Could it be time to celebrate housing unaffordability?

by Alistair Helm in


The latest Demographia International Housing Affordability Survey was published earlier this week and here is the surprise! - nothing has changed in each of the 10 years that this report has been published.

The top cities of the world, be it San Francisco, London, Hong Kong, Sydney, Melbourne or Auckland are assessed by the survey as severely unaffordable. These cities (24 in total from the 85 major markets with population over 1 million) are classed as having a ratio of house price to income of over 5. The past 10 years has not really seen much change. Certainly not in the line-up of the cities judged to be most unaffordable as well as those at the other end of the spectrum, being those cities assessed as being most affordable as the chart below shows.



In my view the judgement of affordability in this case is not actually true to the definition of the word. If these global cities were truly unaffordable then they would suffer a population exodus which would remove demand, free up supply of homes and drive down prices. That has not happened and will not happen anytime soon.

Scanning your eyes down the list of those cities that are least affordable as compared to those most affordable leads in my mind to a conclusion that people actually want to live in those cities that are unaffordable by this measure, and conversely don’t want to live in these cities that are affordable. The case in point in this survey are cities like Pittsburgh, Detroit and others in the US. In those cities properties are cheap due to low demand, whilst wages are around the median for the country overall leading to a low ratio of house price to income. The weak demand is a consequence of a weak economy as these cities fail to attract business and people.

This situation has parallels in NZ. There are many areas of this country where the ratio of house price to income is not 5+ but more like 3 but sadly these are towns that are struggling to maintain industry and jobs and are fighting to stop an exodus of workers.

The reality in my mind is that we cannot through any land policy (which this report’s authors place as the solution) influence what is a global shift of people to major cities. Cities that deliver jobs, facilities, lifestyle and opportunity. These dynamic and successful cities are growing and with growth comes pressure on demand for property and that leads to property inflation.

In my mind rather than bemoan the fact that we have ‘severely unaffordable' housing in Auckland that ranks us in the Top 10 most unaffordable cities in this report we should actually celebrate this fact. We are in the Top 10 because we have a vibrant economy in Auckland, we have a city that is attractive to business and immigrants to develop their lives. How depressing it would be if we were not in the Top 10, if our property prices were affordable. We would likely then be living in a less dynamic city with less economic activity and facilities, forgotten by the global economic tides and left to drift in the South Pacific.

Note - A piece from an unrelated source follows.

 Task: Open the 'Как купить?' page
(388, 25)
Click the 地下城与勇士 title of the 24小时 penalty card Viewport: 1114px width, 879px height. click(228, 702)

We live in a global economy where mobility is the norm and where cities are the new brands that compete for talent. This new creative talent (have a read of Professor Richard Florida’s book ‘The Rise of the Creative Class’) is what is sought by businesses. This creative class wants to live and work in cities that offer the amenities and lifestyles that Auckland offers. Where this creative class goes, so business and money follow and so begins a virtuous cycle - one we need to be a part of to secure our economic future.

So whilst this may not be of immediate help to people looking to buy their first home, the trickle down benefit of the economic success for Auckland which defines us as severely unaffordable housing will assist the country. It is a case that ultimately equality should not be the end game - rather dynamic economic activity, placing NZ closer to centre of the global economy.